Malta tycoon on trial in Caruana Galizia murder case

plotting a murder in a potato shed; Tens of thousands of euros were handed over in a brown envelope. The trial of Yorgen Fenech, the 44-year-old heir to a Maltese property empire, is filled with details of how the car-bomb murder of anti-corruption journalist Caruana Galizia was conceived and carried out. The start of proceedings this week in a Valletta courtroom is a development that many feared would never happen, after numerous delays and legal challenges.

Fenech was arrested on his yacht in 2019 as he tried to flee Malta after possibly being linked to a murder two years earlier.

Named in the indictment as the instigator of the plot, he faces charges of complicity in the murder and criminal association with criminals, making him the last of seven people to face trial over the murder that shook the country.

The attorney general is seeking life in prison on the murder charge and up to 30 years for the criminal association charge. Fenech rejected the allegations.

last minute move

The case came to a halt again just days before it was to start. In a petition filed with the Constitutional Court on 25 June, Fenech claimed that his right to a fair trial had been violated due to the alleged installation of a listening device in the prison meeting room where he spoke to his lawyers.

The court agreed to investigate his complaint but ultimately rejected his request to suspend the proceedings and proceeded with jury selection on July 1.

The process itself proved difficult due to concerns over the potential impact of intense media interest and its potential impact on the panel. It took five hours for both sides to agree on jurors, and officials had to intervene after a reserve juror fainted as the temperature climbed to 33 degrees Celsius.

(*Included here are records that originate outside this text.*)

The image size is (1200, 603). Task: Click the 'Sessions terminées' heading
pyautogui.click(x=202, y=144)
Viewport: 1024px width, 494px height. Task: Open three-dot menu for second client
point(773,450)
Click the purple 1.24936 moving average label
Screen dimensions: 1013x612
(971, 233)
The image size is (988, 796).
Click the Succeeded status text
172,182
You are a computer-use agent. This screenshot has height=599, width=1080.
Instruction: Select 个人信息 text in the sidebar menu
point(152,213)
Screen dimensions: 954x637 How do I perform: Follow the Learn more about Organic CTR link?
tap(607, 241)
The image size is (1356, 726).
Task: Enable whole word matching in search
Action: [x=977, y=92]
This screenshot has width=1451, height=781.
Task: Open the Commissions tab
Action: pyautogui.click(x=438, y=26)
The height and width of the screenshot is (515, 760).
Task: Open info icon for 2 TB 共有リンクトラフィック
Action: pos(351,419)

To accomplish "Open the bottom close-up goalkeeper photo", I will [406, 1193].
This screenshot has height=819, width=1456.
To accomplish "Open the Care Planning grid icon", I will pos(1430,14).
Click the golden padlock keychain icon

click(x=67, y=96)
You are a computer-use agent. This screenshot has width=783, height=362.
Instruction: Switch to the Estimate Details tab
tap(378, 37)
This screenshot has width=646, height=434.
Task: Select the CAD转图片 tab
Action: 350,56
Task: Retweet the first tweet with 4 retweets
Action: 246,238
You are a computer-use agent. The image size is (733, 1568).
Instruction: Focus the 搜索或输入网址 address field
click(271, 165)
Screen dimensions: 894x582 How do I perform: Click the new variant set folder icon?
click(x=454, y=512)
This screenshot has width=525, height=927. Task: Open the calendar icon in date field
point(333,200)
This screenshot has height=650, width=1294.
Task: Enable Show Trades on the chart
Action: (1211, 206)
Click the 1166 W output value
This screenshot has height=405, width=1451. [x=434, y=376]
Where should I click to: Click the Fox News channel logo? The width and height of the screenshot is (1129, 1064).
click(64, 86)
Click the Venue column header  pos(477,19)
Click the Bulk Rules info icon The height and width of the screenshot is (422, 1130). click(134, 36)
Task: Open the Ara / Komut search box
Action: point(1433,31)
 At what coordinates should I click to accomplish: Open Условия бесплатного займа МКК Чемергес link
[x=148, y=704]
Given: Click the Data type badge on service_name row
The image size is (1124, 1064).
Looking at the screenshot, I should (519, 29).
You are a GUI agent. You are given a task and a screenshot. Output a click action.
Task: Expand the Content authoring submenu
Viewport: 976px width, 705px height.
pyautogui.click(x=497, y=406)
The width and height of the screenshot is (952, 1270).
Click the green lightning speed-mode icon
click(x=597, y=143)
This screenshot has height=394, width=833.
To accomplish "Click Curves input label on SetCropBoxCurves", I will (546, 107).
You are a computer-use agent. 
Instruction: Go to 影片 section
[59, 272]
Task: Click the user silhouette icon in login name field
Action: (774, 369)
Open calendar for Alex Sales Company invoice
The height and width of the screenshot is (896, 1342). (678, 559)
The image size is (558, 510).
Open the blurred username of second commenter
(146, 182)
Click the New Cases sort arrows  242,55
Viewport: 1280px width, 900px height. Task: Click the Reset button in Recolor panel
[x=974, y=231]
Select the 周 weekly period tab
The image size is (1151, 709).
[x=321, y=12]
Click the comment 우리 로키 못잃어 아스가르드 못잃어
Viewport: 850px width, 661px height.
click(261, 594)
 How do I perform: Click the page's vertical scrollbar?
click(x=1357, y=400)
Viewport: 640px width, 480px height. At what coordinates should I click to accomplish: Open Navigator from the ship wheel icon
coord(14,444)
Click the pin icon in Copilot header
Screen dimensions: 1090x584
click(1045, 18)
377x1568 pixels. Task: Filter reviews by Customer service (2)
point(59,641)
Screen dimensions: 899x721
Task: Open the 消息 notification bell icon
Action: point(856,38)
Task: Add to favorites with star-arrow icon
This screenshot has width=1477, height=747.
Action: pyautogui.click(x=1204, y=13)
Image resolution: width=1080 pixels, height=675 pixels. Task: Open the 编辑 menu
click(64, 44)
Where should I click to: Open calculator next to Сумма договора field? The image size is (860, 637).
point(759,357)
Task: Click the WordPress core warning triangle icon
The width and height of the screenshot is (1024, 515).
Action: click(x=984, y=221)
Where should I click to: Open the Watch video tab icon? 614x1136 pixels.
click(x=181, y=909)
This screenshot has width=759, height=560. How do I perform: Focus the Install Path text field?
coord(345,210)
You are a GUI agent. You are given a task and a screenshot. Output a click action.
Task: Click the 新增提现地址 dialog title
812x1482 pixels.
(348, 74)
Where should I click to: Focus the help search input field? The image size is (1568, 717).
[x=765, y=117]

Under Maltese law, jurors will be sequestered for the entire duration of the trial, housed in a hotel and banned from phones, computers or smartwatches.

What prosecutors allege and are seeking

At the time of her death, Caruana was investigating a controversial power station deal involving Galizia Fenech, and it later emerged that he was the owner of a secret offshore company, “17 Black”, which she was also investigating.

jorgen fenech
Although Fenech felt many people in Malta would never face justiceImage: AP Photo/Picture Coalition

According to the indictment, Fenech first contacted his friend, taxi driver Melvin Theuma, to seek out Caruana Galizia, whom he feared was about to publish damaging revelations about him and his uncle.

Theuma then contacted brothers Alfred and George Degiorgio and agreed a fee of €150,000, which he says he received in cash inside a brown envelope from Fenech. Theuma later received a presidential pardon in exchange for his testimony against Fenech and has been living under the witness protection program since 2019.

In June 2025, Robert Agius and Jamie Vella, accused of supplying explosives, were sentenced to life in prison with no possibility of parole. The Degiorgio brothers are serving a 40-year sentence for planting and detonating the bomb, and accomplice Vincent Muscat is serving a 15-year sentence.

The public holds the government accountable

Caruana Galizia had spent years exposing corruption at the highest levels of Malta’s politics and business, and her murder sparked international outrage, shining a spotlight on the rule of law in the EU’s smallest member state.

The scandal ultimately forced then-Prime Minister Joseph Muscat to resign amid mass protests in January 2020, accusing him of shielding his colleagues from investigation. A 2021 public inquiry found that the government bears responsibility for fostering “a state of impunity”, in which Caruana Galizia’s killers believed they could murder her and get away with it.

Caruana Galizia’s husband, her three sons and two sisters are attending the Fenech proceedings, as they have in previous trials.

On Friday, her younger sister Mandy Mallia posted on social media about the pain of listening to an alleged recording of Fenech saying that Caruana Galizia should not have survived the attack at all and that her mother would die before all the perpetrators were brought to justice.

“Justice for Daphne can’t come soon enough,” Mallia wrote. “Malta must move forward.”

The trial is expected to last for several weeks.